What Makeup Primer Is Made Of
Cosmetic primer shares the same goal as paint primer (creating a smooth base for what goes on top) but uses completely different chemistry. The two main categories are silicone-based and water-based.
Silicone-based primers rely on ingredients like dimethicone and cyclopentasiloxane, which create a slippery, velvety film that fills in fine lines and pores. A typical silicone primer might be nearly 30% silicone compounds by volume, with water and humectants like propylene glycol making up most of the rest. These silicones are what give the primer that distinctive smooth, almost rubbery feel when you rub it between your fingers.
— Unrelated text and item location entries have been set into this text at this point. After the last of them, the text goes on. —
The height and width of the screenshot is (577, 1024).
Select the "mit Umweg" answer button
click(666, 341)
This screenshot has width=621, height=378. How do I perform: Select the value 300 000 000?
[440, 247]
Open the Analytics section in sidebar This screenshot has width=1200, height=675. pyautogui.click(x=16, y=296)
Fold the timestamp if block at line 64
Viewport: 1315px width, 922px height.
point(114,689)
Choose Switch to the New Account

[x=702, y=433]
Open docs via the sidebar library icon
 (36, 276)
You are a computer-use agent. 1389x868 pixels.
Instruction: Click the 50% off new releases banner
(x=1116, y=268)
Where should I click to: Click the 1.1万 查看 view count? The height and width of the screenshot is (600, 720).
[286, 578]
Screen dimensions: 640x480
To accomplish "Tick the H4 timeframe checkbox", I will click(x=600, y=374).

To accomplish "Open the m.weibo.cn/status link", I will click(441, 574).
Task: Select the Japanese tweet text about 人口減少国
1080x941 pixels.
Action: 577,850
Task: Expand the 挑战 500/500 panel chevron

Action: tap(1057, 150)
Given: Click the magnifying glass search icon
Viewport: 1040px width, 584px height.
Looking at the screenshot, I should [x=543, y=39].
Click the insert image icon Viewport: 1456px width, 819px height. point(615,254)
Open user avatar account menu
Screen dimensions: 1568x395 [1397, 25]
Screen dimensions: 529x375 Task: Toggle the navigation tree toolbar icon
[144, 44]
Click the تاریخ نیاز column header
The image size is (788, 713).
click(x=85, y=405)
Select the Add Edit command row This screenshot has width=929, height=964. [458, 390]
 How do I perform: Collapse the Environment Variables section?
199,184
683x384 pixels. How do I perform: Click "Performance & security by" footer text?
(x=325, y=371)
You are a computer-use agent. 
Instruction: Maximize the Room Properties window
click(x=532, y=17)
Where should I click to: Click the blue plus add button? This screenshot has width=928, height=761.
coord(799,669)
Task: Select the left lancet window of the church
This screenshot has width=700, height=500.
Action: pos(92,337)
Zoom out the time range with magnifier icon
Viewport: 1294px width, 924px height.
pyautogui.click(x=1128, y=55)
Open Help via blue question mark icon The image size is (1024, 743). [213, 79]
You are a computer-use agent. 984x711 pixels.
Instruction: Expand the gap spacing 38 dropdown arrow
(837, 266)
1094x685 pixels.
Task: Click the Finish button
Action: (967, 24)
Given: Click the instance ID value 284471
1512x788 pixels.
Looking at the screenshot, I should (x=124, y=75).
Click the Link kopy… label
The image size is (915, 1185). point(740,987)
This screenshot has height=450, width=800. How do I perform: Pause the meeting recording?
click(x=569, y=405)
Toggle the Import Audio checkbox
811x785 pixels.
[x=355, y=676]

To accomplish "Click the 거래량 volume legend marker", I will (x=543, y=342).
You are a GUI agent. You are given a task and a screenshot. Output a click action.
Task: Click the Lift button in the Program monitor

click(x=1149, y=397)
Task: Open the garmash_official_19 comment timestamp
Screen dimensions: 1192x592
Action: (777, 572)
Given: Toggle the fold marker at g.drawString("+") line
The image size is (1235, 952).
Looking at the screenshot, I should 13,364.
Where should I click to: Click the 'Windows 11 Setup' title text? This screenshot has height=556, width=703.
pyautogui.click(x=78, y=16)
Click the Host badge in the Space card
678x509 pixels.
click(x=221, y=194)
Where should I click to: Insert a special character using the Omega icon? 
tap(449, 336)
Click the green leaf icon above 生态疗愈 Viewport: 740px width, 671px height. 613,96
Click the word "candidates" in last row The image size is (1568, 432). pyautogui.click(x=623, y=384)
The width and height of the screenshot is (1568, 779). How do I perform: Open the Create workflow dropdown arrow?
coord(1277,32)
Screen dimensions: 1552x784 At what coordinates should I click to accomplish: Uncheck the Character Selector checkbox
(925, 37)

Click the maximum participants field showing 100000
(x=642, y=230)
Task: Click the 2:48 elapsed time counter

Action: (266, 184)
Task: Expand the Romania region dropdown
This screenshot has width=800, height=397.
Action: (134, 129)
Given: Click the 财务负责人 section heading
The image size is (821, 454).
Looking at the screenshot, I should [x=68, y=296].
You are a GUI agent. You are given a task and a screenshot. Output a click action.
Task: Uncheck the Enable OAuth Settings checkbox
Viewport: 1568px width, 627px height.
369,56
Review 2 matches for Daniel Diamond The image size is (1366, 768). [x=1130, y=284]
Water-based primers use film-forming polymers and hydrating ingredients instead. They tend to list water as the first ingredient followed by glycerin, hyaluronic acid, or plant-derived extracts. You can usually identify a silicone-based primer by looking for words ending in “-cone,” “-methicone,” or “-siloxane” near the top of the ingredient list. If those appear far down the list or not at all, the primer is water-based. Matching your primer type to your foundation type (silicone with silicone, water with water) helps both layers blend together instead of pilling or separating on your skin.